WHAT THIS TASK INVOLVES: Within the records below, reproduce without change the lines from the line that has "How do I perform: Open the language" through the line that has "You are a computer-use agent. Viewport: 802px", and only those.

(Beginning of SOURCE MATERIAL)

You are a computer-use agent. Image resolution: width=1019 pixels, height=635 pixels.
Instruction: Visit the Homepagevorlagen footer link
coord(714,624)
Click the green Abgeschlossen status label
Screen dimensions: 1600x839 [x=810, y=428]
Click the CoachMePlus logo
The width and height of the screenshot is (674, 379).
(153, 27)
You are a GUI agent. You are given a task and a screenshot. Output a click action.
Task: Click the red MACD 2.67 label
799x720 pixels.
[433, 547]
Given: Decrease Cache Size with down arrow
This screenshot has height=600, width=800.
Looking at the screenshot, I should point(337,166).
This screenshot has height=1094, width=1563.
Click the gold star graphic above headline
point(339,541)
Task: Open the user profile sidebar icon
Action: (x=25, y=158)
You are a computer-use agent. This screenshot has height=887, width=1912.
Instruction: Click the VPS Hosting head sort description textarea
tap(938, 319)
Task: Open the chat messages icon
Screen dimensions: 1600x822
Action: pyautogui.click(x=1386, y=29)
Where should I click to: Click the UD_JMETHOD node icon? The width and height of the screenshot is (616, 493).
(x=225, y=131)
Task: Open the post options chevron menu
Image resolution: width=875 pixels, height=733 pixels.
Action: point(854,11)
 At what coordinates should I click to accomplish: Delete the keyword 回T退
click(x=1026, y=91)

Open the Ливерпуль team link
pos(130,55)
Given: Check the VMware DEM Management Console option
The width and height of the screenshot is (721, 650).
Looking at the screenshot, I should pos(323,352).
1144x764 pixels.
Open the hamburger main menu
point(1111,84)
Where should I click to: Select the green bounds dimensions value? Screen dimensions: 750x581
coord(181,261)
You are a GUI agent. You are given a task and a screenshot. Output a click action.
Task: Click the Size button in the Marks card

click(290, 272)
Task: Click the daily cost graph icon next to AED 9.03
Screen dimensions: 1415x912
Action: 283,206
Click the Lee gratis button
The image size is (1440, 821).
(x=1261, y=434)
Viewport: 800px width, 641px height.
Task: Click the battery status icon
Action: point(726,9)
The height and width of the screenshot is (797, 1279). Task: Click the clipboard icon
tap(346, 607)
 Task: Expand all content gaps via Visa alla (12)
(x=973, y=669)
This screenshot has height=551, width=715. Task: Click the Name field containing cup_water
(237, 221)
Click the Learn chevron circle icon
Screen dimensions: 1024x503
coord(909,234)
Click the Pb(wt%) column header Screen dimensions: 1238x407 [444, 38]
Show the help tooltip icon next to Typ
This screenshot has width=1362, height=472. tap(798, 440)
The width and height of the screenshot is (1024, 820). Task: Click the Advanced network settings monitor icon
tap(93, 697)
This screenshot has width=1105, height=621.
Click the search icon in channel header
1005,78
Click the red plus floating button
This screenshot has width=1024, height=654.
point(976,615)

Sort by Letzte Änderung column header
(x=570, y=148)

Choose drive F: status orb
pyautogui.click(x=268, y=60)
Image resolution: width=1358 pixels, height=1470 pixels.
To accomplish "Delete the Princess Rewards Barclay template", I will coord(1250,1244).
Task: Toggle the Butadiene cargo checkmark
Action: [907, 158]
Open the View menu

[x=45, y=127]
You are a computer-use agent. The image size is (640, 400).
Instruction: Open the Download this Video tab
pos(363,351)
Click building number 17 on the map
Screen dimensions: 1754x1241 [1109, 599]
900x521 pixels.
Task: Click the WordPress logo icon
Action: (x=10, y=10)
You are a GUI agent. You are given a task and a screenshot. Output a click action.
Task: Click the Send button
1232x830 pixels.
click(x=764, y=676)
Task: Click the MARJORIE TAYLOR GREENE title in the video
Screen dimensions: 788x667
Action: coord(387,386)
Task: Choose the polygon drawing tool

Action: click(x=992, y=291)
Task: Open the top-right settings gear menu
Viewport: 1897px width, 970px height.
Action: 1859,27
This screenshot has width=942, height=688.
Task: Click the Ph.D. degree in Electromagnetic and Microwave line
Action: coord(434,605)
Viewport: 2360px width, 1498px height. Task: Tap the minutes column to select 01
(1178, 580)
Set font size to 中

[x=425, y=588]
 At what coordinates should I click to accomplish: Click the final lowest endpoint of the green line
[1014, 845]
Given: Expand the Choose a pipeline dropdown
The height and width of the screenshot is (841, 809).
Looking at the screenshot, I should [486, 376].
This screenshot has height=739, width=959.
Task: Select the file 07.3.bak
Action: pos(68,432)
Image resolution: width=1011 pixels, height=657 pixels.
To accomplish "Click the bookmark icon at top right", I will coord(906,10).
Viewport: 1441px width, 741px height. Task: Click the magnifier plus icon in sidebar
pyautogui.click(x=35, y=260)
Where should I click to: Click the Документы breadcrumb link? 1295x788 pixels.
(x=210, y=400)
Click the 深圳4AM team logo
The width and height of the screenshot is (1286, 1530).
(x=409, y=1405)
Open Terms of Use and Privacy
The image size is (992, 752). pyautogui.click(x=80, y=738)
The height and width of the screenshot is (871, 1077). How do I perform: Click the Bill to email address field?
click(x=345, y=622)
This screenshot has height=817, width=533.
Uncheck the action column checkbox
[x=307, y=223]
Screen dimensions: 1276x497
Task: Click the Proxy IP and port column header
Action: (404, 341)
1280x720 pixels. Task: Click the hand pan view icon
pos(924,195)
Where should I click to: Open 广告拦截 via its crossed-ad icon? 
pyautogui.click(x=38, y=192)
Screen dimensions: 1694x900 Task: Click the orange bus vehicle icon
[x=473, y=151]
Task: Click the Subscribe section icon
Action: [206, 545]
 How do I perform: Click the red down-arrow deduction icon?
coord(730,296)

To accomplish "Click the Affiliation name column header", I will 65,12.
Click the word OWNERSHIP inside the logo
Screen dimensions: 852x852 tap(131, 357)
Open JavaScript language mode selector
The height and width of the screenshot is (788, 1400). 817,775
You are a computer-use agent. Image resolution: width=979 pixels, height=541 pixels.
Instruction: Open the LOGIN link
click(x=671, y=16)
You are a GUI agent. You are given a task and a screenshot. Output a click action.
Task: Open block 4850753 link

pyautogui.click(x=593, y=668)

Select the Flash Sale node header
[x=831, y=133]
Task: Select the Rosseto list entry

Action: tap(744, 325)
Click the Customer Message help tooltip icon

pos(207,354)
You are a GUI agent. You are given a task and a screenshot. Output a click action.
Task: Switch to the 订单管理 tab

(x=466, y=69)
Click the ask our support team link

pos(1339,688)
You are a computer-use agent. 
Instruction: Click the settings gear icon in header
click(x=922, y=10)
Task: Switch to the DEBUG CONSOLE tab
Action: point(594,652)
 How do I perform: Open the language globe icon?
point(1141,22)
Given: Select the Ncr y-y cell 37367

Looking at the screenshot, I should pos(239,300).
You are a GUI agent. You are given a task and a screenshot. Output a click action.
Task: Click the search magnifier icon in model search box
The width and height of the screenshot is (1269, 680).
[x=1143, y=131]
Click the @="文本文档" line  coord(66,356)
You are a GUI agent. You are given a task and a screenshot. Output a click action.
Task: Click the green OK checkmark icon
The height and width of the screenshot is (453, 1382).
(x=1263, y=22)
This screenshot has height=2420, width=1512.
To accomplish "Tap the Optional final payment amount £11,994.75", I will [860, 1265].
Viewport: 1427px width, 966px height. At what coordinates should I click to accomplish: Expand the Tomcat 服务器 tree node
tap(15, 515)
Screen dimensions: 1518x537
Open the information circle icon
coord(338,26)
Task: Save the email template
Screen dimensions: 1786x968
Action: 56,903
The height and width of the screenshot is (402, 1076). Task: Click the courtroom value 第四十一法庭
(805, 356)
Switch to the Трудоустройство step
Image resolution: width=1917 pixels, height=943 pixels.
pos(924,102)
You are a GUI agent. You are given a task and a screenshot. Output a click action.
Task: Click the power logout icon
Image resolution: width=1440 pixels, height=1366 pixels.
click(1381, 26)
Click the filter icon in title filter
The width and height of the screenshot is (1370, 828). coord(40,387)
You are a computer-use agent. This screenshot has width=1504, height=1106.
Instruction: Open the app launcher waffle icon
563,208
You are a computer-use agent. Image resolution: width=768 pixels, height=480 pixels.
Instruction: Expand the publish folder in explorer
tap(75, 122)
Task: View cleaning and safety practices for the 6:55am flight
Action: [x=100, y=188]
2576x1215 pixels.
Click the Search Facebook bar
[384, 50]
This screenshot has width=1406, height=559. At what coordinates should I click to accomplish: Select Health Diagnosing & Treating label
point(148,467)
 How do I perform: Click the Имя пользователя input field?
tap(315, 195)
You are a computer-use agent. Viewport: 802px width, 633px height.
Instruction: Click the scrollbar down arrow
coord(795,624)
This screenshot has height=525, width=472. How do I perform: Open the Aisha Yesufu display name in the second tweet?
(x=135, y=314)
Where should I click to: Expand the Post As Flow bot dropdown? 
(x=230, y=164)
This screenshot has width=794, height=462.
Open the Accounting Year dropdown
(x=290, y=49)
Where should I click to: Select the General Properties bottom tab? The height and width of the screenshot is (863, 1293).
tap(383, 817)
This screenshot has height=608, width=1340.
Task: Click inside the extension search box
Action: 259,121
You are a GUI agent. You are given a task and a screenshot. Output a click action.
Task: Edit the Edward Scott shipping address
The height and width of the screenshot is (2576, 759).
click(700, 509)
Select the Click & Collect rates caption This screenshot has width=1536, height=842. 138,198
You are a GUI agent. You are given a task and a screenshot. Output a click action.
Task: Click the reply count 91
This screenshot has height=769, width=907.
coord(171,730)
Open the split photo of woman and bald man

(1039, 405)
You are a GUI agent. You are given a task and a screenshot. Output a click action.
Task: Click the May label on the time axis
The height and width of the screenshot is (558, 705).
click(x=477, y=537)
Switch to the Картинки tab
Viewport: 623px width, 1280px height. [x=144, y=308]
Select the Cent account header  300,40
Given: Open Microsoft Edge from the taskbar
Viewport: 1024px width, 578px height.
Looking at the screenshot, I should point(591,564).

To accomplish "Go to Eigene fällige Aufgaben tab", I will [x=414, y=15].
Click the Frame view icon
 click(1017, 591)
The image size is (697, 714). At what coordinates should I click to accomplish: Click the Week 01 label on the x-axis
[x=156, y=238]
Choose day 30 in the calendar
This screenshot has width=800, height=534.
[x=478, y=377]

(End of SOURCE MATERIAL)

OUTPUT OF THE EXERCISE:
 How do I perform: Open the language globe icon?
point(1141,22)
Given: Select the Ncr y-y cell 37367

Looking at the screenshot, I should pos(239,300).
You are a GUI agent. You are given a task and a screenshot. Output a click action.
Task: Click the search magnifier icon in model search box
The width and height of the screenshot is (1269, 680).
[x=1143, y=131]
Click the @="文本文档" line  coord(66,356)
You are a GUI agent. You are given a task and a screenshot. Output a click action.
Task: Click the green OK checkmark icon
The height and width of the screenshot is (453, 1382).
(x=1263, y=22)
This screenshot has height=2420, width=1512.
To accomplish "Tap the Optional final payment amount £11,994.75", I will [860, 1265].
Viewport: 1427px width, 966px height. At what coordinates should I click to accomplish: Expand the Tomcat 服务器 tree node
tap(15, 515)
Screen dimensions: 1518x537
Open the information circle icon
coord(338,26)
Task: Save the email template
Screen dimensions: 1786x968
Action: 56,903
The height and width of the screenshot is (402, 1076). Task: Click the courtroom value 第四十一法庭
(805, 356)
Switch to the Трудоустройство step
Image resolution: width=1917 pixels, height=943 pixels.
pos(924,102)
You are a GUI agent. You are given a task and a screenshot. Output a click action.
Task: Click the power logout icon
Image resolution: width=1440 pixels, height=1366 pixels.
click(1381, 26)
Click the filter icon in title filter
The width and height of the screenshot is (1370, 828). coord(40,387)
You are a computer-use agent. This screenshot has width=1504, height=1106.
Instruction: Open the app launcher waffle icon
563,208
You are a computer-use agent. Image resolution: width=768 pixels, height=480 pixels.
Instruction: Expand the publish folder in explorer
tap(75, 122)
Task: View cleaning and safety practices for the 6:55am flight
Action: [x=100, y=188]
2576x1215 pixels.
Click the Search Facebook bar
[384, 50]
This screenshot has width=1406, height=559. At what coordinates should I click to accomplish: Select Health Diagnosing & Treating label
point(148,467)
 How do I perform: Click the Имя пользователя input field?
tap(315, 195)
You are a computer-use agent. Viewport: 802px width, 633px height.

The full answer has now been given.